====== Data to process ======

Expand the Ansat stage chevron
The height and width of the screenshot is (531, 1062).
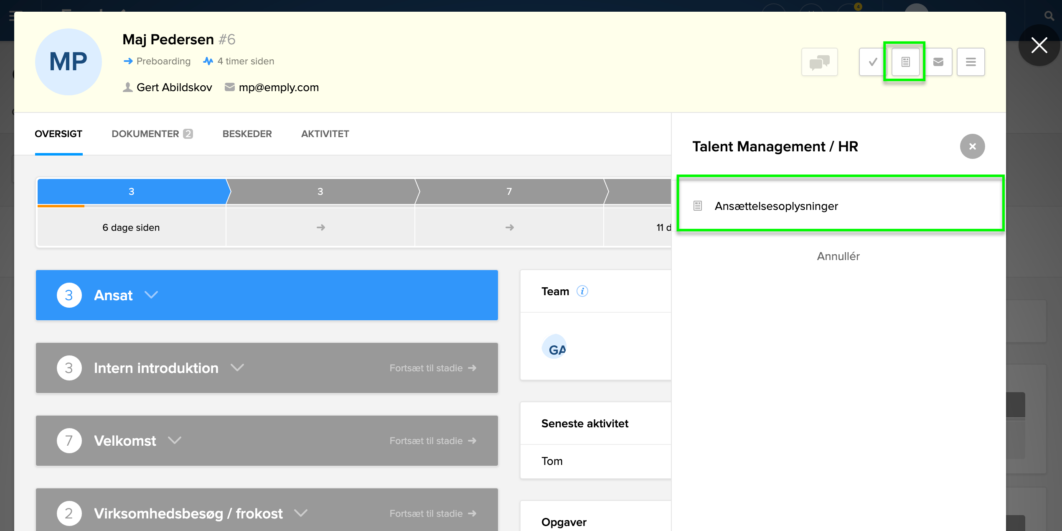[151, 295]
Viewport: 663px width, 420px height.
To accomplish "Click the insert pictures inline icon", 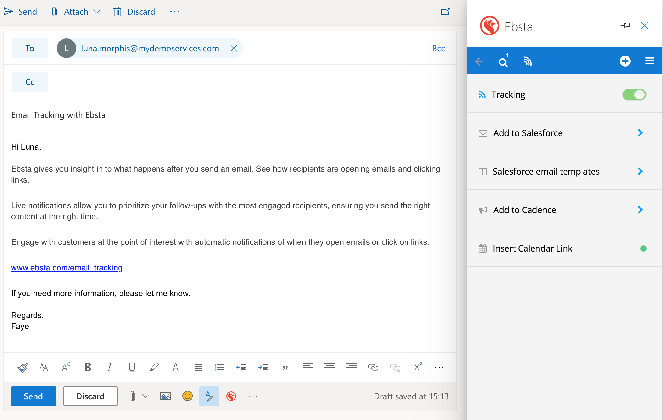I will point(165,396).
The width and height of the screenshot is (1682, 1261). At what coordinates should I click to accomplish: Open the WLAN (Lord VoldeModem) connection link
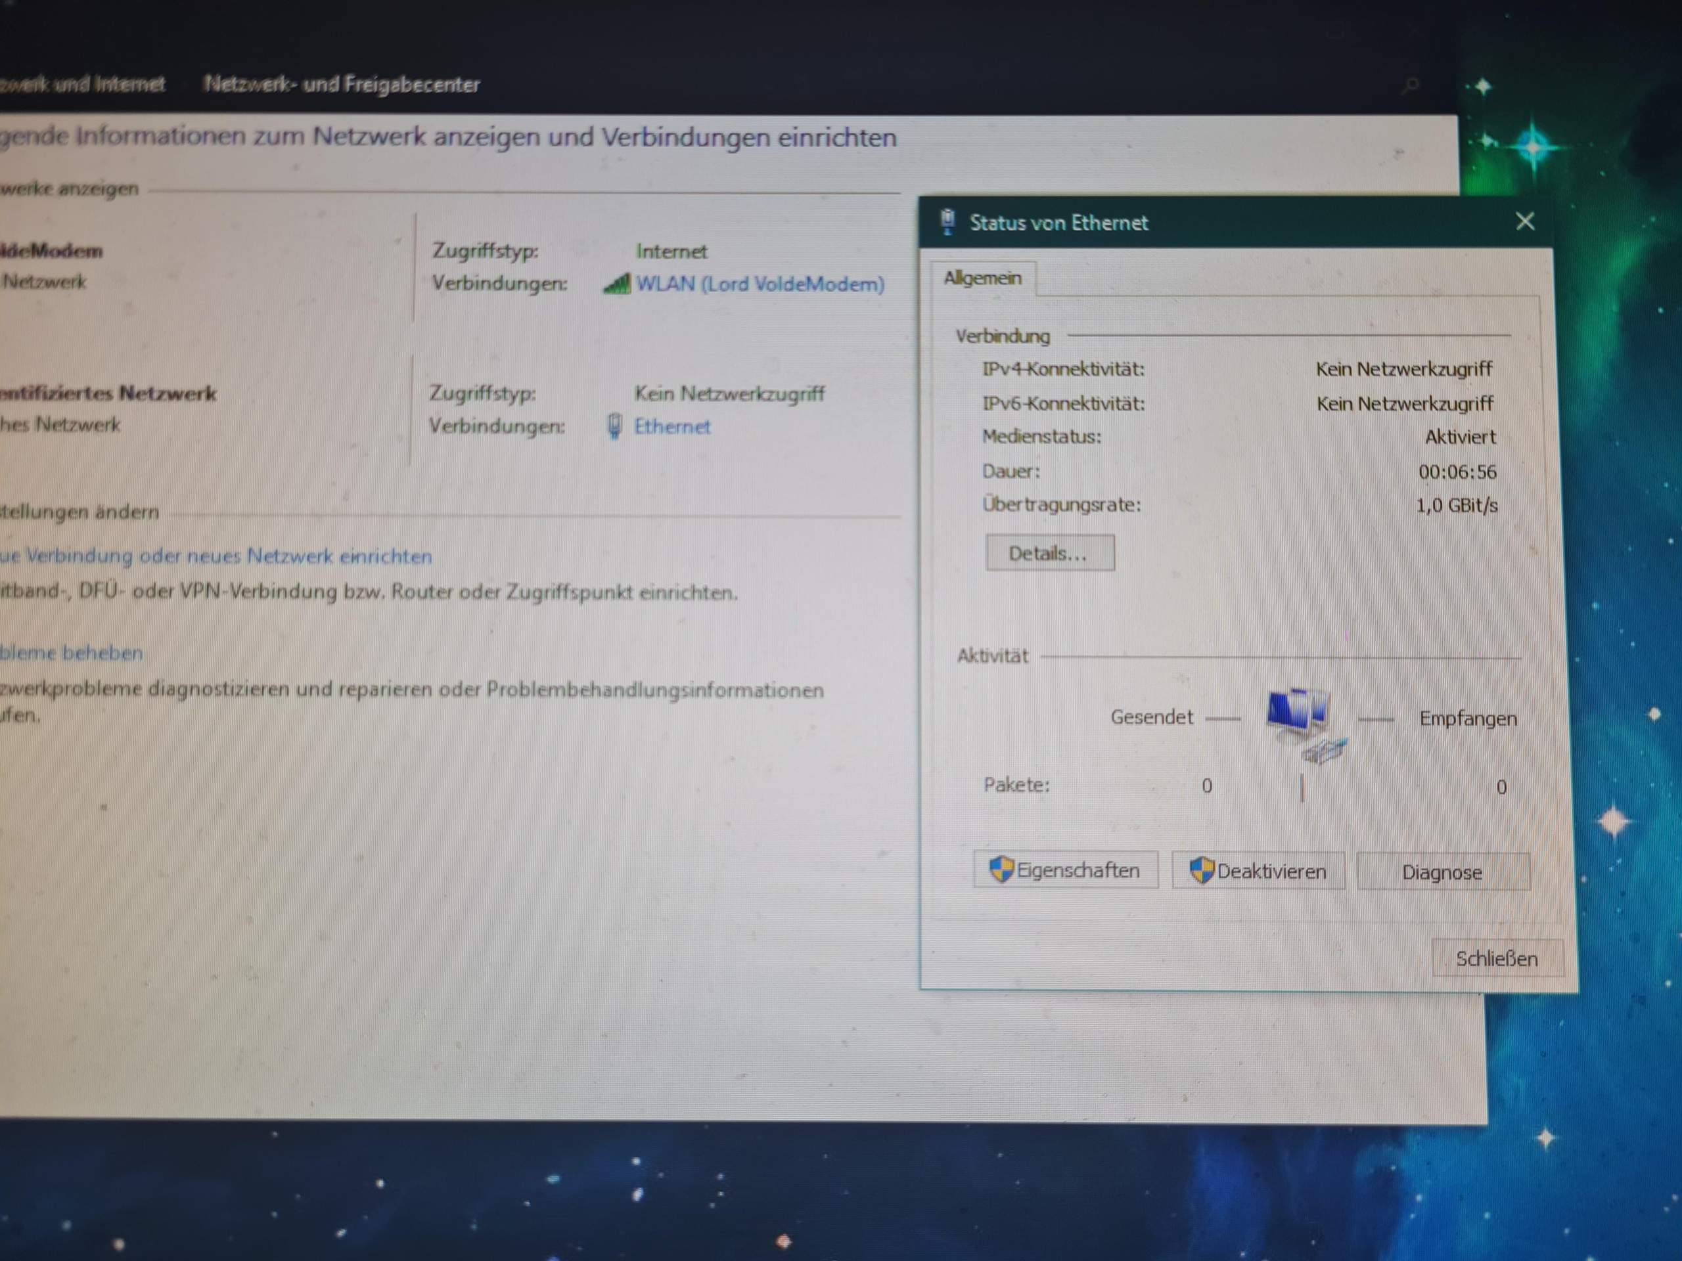click(x=760, y=284)
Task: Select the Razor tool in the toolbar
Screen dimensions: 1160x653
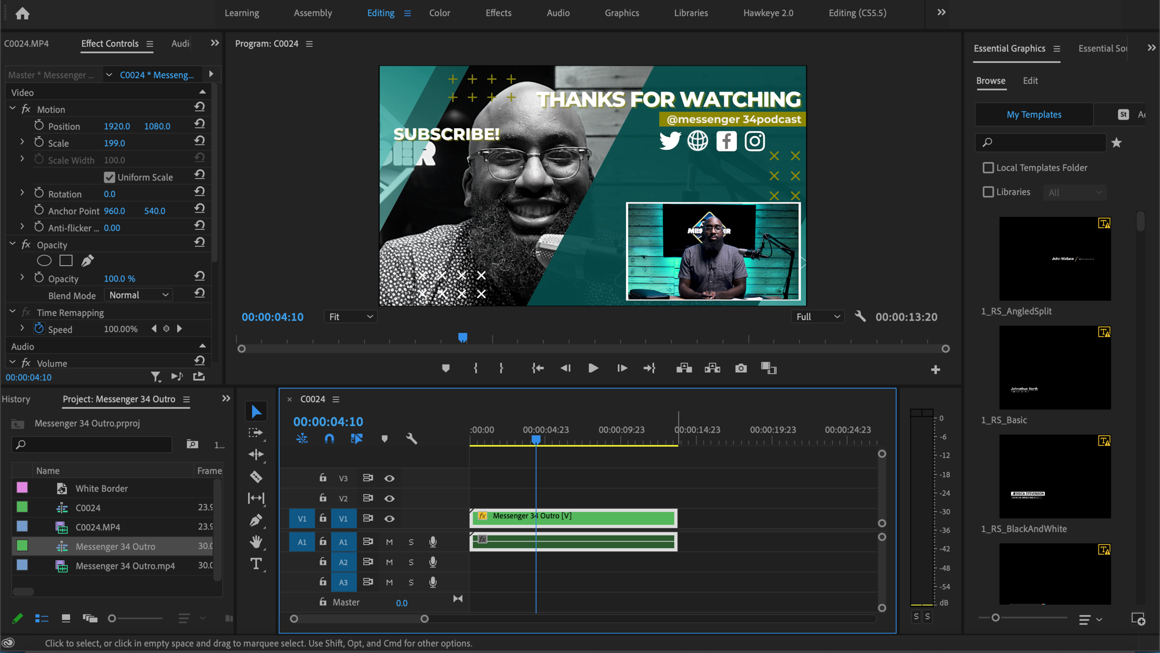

======

Try it: Please give an exact copy of the lines from the line containing "Task: Select the Razor tool in the toolbar" through the end of the records above, pictures excluded.

Answer to this problem:
Task: Select the Razor tool in the toolbar
Screen dimensions: 1160x653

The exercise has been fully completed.